Novel Resolution of Unit Commitment Problems Through Quantum Surrogate Lagrangian Relaxation
Fei Feng, Peng Zhang, Mikhail A. Bragin, Yifan Zhou
Abstract
Unit commitment (UC) problems faced by Independent System Operators on a daily basis are becoming increasingly complex due to the recent push for renewables and the consideration of sub-hourly UC to accommodate the increasing variability in the net load. A disruptive solution methodology to address the growing complexity is therefore required.
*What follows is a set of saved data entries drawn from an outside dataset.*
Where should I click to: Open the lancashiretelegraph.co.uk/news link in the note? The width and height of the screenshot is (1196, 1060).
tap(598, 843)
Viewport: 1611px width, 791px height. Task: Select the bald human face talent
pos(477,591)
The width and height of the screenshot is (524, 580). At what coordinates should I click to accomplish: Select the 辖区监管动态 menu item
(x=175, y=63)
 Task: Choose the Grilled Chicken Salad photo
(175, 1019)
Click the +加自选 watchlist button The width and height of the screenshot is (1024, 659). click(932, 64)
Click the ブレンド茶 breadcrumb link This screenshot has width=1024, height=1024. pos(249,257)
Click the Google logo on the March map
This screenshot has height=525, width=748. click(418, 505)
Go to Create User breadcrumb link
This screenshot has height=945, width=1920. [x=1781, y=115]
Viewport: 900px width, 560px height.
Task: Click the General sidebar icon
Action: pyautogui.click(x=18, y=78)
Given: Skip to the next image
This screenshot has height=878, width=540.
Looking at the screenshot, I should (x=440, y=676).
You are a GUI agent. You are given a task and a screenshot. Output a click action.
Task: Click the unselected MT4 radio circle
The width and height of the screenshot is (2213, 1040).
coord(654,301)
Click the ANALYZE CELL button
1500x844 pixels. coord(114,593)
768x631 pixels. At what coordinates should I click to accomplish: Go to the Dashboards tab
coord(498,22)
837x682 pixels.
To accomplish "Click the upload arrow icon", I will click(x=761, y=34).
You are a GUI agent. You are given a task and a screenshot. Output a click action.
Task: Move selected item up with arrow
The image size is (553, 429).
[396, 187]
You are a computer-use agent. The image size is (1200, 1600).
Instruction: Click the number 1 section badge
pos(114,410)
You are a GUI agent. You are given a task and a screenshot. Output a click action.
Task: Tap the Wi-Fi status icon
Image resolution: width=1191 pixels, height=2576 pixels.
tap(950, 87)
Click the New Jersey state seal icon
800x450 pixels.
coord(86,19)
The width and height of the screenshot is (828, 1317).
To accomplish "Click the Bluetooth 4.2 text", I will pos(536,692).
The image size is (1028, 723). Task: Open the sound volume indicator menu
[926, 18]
Quantum computing offers a promise to overcome the combinatorial complexity through the use of the so-called “qubits.” To make the best use of near-term quantum computers to solve UC problems with a much larger number of binary variables than the number of qubits available, this paper devises a novel solution methodology based on a synergistic combination of quantum computing and Surrogate Lagrangian Relaxation (SLR) to solve UC problems. Our new contributions include: 1) A Quantum-SLR (QSLR) algorithm incorporating quantum approximate optimization algorithm (QAOA) into the SLR method, which overcomes the fundamental difficulties of previous LR-based quantum methods such as zigzagging of multipliers and the need to know or estimate the optimal dual value for convergence; 2) A Distributed QSLR framework (D-QSLR) capable of coordinating local quantum/classical computing resources with those within neighborhoods and, in the meantime, protecting data privacy; 3) A Quantized UC model to obtain accurate commitment unit subproblems decision by using a quantum machine; and 4) A time-unit-decomposed quantum UC approach to overcoming the quantum resources’ limitations. Promising quantum test results validate the effectiveness of QSLR and the scalability of the UC-oriented D-QSLR algorithm, which demonstrate QSLR’s enormous potential in UC optimization.